Source records
========

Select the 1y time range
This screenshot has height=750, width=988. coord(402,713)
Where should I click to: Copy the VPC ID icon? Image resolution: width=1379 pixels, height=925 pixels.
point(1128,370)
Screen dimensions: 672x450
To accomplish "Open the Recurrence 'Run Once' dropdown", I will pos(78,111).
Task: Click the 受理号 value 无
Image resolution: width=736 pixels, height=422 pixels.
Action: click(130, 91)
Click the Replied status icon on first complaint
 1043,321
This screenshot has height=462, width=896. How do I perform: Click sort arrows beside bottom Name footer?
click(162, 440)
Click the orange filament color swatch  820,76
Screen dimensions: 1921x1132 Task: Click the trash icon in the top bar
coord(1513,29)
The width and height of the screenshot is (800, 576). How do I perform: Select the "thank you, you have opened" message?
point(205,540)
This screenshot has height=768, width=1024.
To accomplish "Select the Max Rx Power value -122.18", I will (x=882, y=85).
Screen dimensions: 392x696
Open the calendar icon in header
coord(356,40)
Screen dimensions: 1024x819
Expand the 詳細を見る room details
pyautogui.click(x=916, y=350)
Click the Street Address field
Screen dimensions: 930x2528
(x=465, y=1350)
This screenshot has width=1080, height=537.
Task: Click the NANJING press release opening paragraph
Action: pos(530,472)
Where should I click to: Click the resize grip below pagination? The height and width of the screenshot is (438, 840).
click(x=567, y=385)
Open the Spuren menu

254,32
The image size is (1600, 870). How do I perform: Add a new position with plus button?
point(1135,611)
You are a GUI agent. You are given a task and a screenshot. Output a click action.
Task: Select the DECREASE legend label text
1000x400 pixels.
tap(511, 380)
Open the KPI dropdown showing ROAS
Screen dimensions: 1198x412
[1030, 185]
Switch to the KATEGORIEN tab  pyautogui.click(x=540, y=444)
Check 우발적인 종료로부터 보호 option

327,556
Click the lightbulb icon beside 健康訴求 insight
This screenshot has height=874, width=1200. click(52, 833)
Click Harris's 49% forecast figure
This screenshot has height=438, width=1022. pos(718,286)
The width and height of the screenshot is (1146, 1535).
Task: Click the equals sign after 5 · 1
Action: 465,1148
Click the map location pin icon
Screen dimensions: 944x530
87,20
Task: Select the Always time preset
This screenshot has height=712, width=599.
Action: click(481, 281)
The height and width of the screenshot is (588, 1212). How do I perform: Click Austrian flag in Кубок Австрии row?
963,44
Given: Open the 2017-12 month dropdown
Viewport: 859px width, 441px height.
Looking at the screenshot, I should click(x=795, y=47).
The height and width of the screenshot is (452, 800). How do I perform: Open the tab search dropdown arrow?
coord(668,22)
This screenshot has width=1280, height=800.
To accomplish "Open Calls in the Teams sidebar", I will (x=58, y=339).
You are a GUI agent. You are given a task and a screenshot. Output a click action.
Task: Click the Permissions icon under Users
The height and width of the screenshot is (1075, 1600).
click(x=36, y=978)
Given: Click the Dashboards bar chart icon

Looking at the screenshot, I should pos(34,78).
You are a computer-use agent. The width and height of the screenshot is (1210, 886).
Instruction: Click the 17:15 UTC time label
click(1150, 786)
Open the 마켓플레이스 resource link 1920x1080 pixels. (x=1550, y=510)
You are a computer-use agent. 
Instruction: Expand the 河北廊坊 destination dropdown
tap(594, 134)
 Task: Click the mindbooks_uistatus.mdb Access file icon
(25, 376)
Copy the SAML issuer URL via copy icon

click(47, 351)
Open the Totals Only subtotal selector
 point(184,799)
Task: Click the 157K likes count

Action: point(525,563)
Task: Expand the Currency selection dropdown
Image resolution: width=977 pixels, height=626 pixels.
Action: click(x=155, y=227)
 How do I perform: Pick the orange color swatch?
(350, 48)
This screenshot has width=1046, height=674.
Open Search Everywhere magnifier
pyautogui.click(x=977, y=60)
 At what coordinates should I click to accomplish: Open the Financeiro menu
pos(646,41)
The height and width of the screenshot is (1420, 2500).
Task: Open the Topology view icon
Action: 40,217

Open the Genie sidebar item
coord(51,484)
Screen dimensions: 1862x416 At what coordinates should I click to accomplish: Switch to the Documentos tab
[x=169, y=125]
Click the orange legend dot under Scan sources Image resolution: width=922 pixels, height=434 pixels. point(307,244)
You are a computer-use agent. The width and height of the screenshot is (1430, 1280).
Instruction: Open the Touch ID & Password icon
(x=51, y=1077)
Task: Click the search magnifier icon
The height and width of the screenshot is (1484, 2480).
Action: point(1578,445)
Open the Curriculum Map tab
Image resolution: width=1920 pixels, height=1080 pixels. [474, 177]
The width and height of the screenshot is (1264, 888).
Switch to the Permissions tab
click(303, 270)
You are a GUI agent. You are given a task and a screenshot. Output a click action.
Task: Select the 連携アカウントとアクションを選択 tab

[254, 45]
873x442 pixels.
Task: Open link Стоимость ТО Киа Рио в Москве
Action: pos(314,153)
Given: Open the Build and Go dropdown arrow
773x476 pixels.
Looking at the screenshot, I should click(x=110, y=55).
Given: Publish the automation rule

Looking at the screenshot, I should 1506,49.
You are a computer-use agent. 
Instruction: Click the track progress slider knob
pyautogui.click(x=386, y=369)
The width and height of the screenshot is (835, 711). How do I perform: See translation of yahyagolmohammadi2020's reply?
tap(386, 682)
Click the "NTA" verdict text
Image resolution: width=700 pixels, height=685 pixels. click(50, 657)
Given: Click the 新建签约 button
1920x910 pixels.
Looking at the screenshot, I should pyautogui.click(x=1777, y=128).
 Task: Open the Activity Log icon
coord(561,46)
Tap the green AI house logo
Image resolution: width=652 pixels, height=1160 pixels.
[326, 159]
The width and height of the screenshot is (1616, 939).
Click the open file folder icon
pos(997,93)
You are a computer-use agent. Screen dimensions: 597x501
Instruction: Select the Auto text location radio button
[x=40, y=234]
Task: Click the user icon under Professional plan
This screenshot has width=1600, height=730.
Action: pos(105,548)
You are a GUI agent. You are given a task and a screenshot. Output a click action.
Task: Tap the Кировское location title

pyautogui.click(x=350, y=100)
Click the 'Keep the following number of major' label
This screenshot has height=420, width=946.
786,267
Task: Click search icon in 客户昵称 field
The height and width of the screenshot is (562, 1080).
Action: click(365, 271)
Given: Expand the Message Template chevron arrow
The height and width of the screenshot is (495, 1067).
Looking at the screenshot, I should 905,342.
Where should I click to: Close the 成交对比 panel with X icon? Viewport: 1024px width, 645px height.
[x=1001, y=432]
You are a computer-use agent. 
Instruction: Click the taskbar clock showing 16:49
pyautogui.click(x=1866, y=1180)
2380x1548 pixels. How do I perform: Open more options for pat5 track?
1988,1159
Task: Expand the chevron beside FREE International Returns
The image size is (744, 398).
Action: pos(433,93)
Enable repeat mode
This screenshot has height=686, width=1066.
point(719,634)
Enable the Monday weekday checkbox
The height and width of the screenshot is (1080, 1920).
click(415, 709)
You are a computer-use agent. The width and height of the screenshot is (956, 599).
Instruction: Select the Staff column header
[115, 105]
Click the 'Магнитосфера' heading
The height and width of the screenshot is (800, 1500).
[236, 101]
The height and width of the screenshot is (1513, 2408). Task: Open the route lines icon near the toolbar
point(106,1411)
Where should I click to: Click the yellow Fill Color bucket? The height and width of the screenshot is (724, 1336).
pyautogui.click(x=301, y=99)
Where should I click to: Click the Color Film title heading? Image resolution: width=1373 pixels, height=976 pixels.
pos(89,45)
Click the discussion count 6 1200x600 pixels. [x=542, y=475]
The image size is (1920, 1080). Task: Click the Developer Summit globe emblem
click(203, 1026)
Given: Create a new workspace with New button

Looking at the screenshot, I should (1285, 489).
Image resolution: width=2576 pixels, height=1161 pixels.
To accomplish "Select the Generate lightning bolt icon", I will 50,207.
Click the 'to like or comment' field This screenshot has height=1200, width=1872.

========

Exercise task
Please transcribe the entries word for word, starting at the line that contains "Where should I click to: Click the Color" and ending at the last line of the entries.

Response to the task
Where should I click to: Click the Color Film title heading? Image resolution: width=1373 pixels, height=976 pixels.
pos(89,45)
Click the discussion count 6 1200x600 pixels. [x=542, y=475]
The image size is (1920, 1080). Task: Click the Developer Summit globe emblem
click(203, 1026)
Given: Create a new workspace with New button

Looking at the screenshot, I should (1285, 489).
Image resolution: width=2576 pixels, height=1161 pixels.
To accomplish "Select the Generate lightning bolt icon", I will 50,207.
Click the 'to like or comment' field This screenshot has height=1200, width=1872.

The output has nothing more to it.